## AUSGANGSTEXT
::::::::

Hartz IV: Arbeitsvermittler im Bürokratiegestrüpp

Ausgabe 15/2007

Hartz IV soll Langzeitarbeitslosen zurück in den Arbeitsmarkt helfen. Doch in den neu geschaffenen Strukturen fehlt Personal; die Beschäftigten schlagen sich mit einer immer neuen Rechtslage und mangelhafter Software herum.

Seit Anfang 2005 werden alle Langzeitarbeitslosen in zwei neuen, unterschiedlichen Institutionen betreut: entweder in einer der mehr als 350 Arbeitsgemeinschaften im Kooperationsmodell zwischen Arbeitsagentur und Kommune (kurz: ARGE), oder in einer von 69 Optionskommunen. Diese sollen den bisherigen Arbeitslosenhilfe-Empfängern und den arbeitsfähigen Sozialhilfe-Empfängern zu einem Job verhelfen. Wie Arbeitnehmer und ihre Interessenvertretungen das neue Arbeitsumfeld erleben, hat eine Studie der Universität Marburg mit Unterstützung der Hans-Böckler-Stiftung untersucht. Dazu befragten die Forscher um Professor Leo Kißler bundesweit etwa 250 Personalräte.

Das Ergebnis: Sowohl im Kooperations- als auch im Optionsmodell leiden die Beschäftigten unter dem zunehmenden bürokratischen Aufwand und dem ungesicherten rechtlichen Rahmen. Auch läuft die verwendete Software immer noch nicht einwandfrei, was zusätzlich auf Kosten der Betreuungs- und Beratungstätigkeit geht. Allerdings "unterliegen in den Optionseinrichtungen die Beschäftigten offenbar günstigeren Arbeitsbedingungen als im Kooperationsbereich", was die Zahl der zu bearbeitenden Fälle und "die Betreuung einer marktfernen Klientel" angeht, so die Forscher. Zwar sei bei der weiteren Interpretation dieser Ergebnisse Vorsicht geboten: "Es handelt sich um Einschätzungen der Arbeitsbedingungen durch die befragten Personalräte, nicht jedoch um die Einschätzung der Beschäftigten selbst und schon gar nicht um ‚objektiv‘ gemessene Belastungsfaktoren."

::::::::

## ERFASSTE DATEN
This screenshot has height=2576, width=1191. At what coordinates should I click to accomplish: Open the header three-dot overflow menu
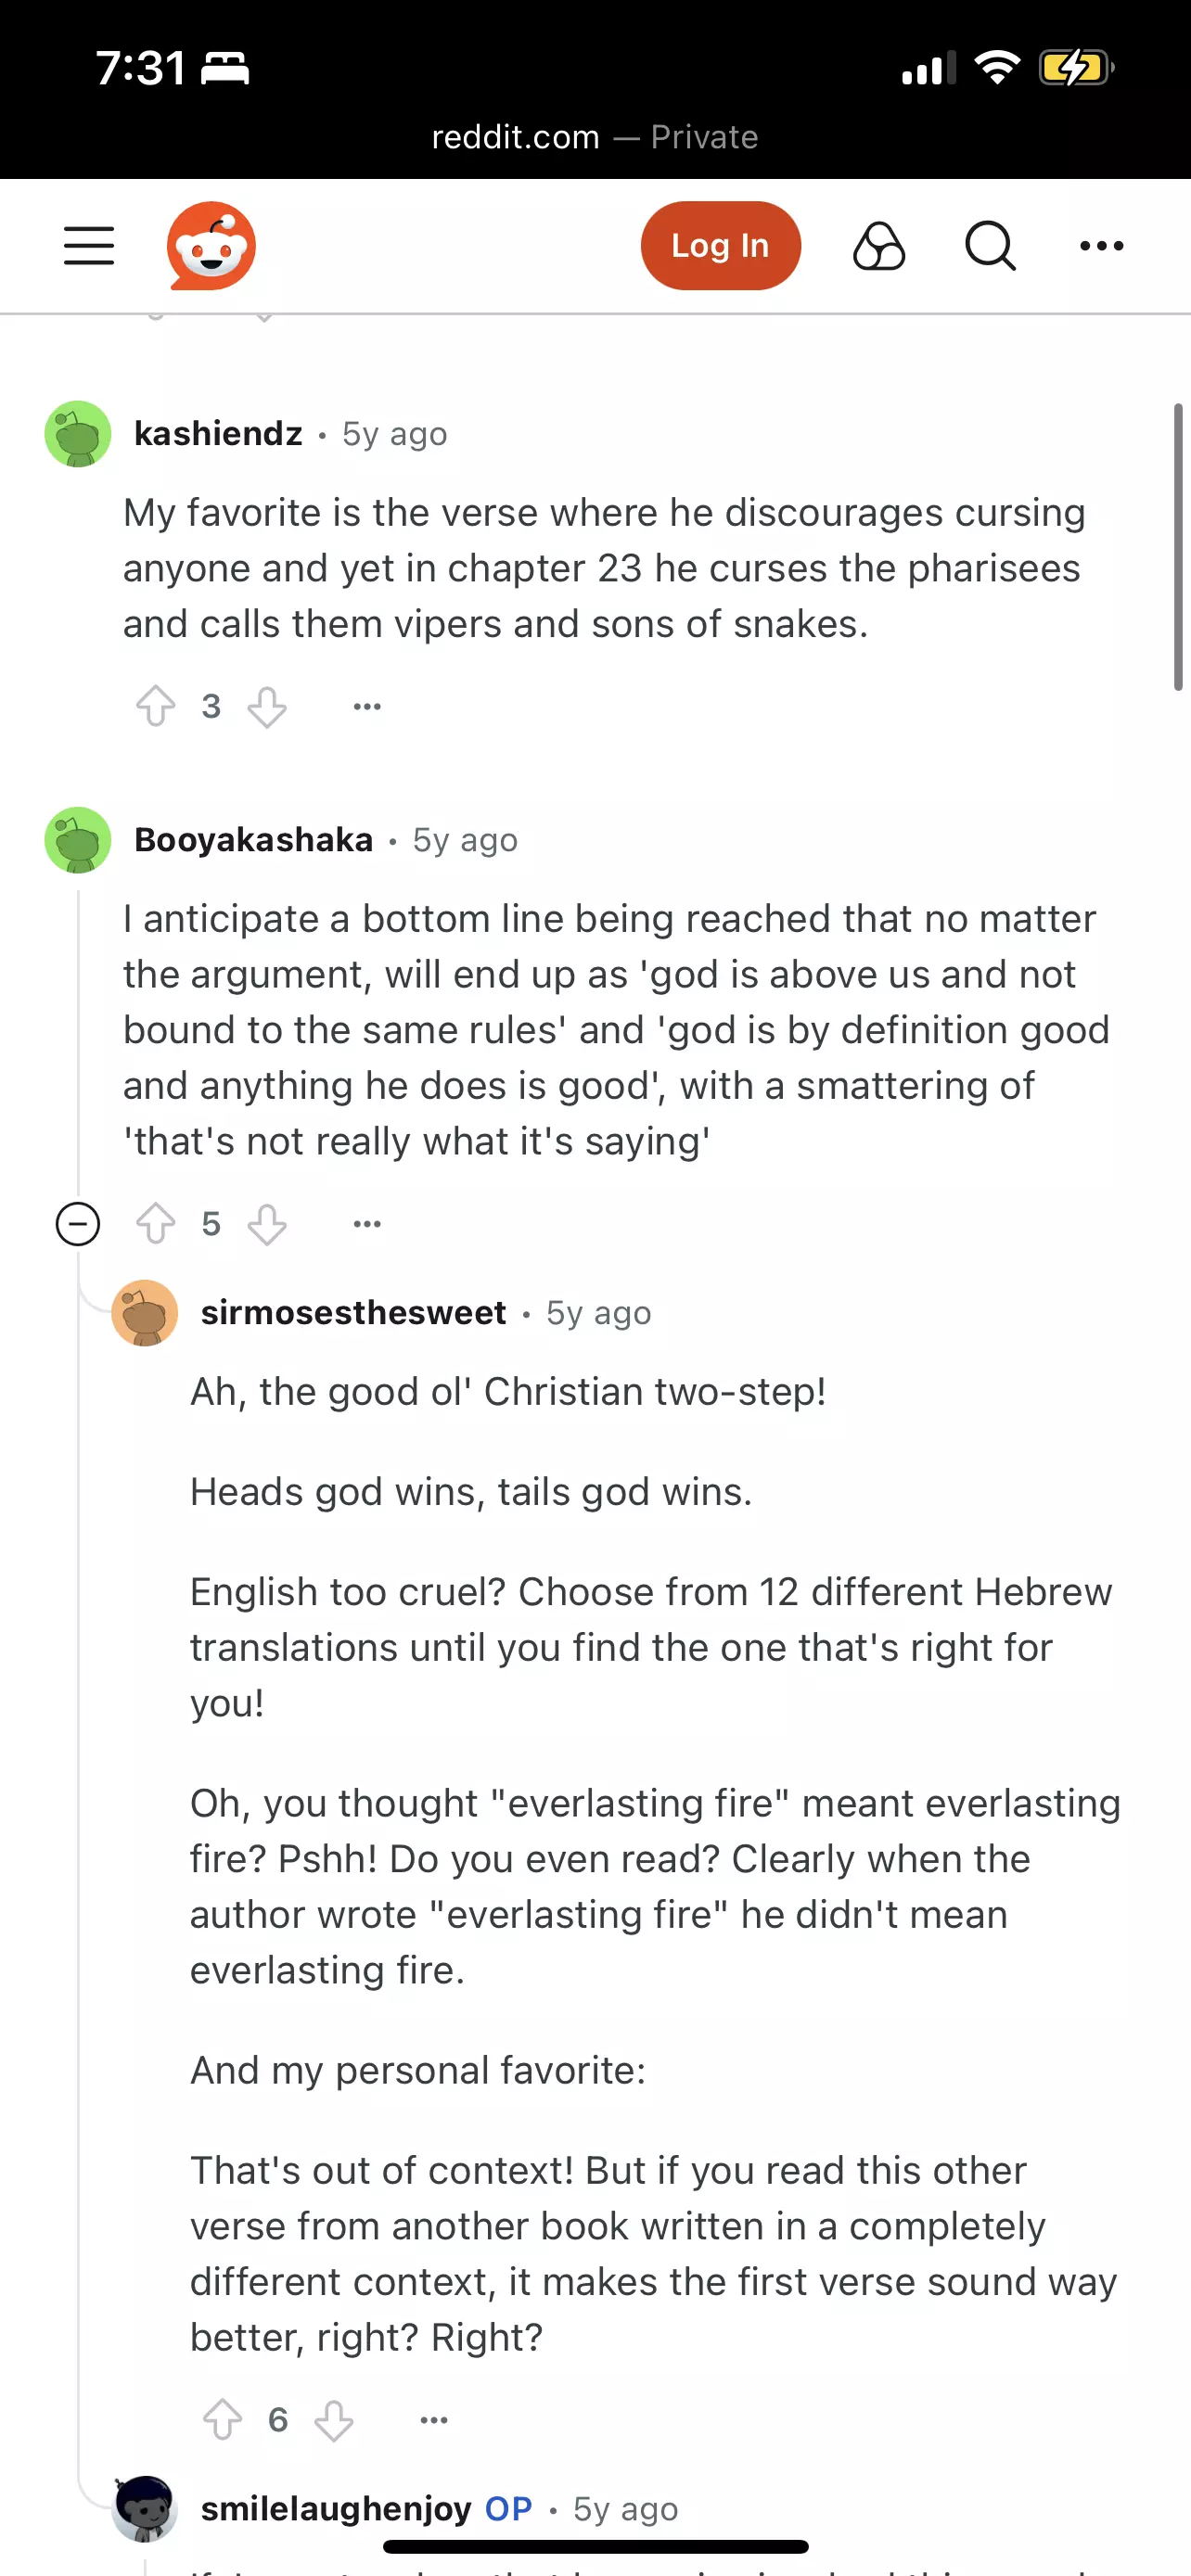tap(1102, 246)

::::::::

## AUFGABENSTELLUNG
Prüfe bitte, ob die folgenden Aussagen mit dem Text über Hartz IV übereinstimmen, und beantworte jede mit Ja oder Nein samt den entscheidenden Worten des Textes als wörtlichem Zitat. (a) Für die Studie wurden bundesweit etwa 250 Personalräte befragt. (b) Es gibt 69 Arbeitsgemeinschaften im Kooperationsmodell. (c) Die verwendete Software läuft inzwischen einwandfrei.

## ERGEBNIS
(a) Ja: „Dazu befragten die Forscher um Professor Leo Kißler bundesweit etwa 250 Personalräte.“
(b) Nein: „entweder in einer der mehr als 350 Arbeitsgemeinschaften im Kooperationsmodell zwischen Arbeitsagentur und Kommune (kurz: ARGE), oder in einer von 69 Optionskommunen“
(c) Nein: „Auch läuft die verwendete Software immer noch nicht einwandfrei“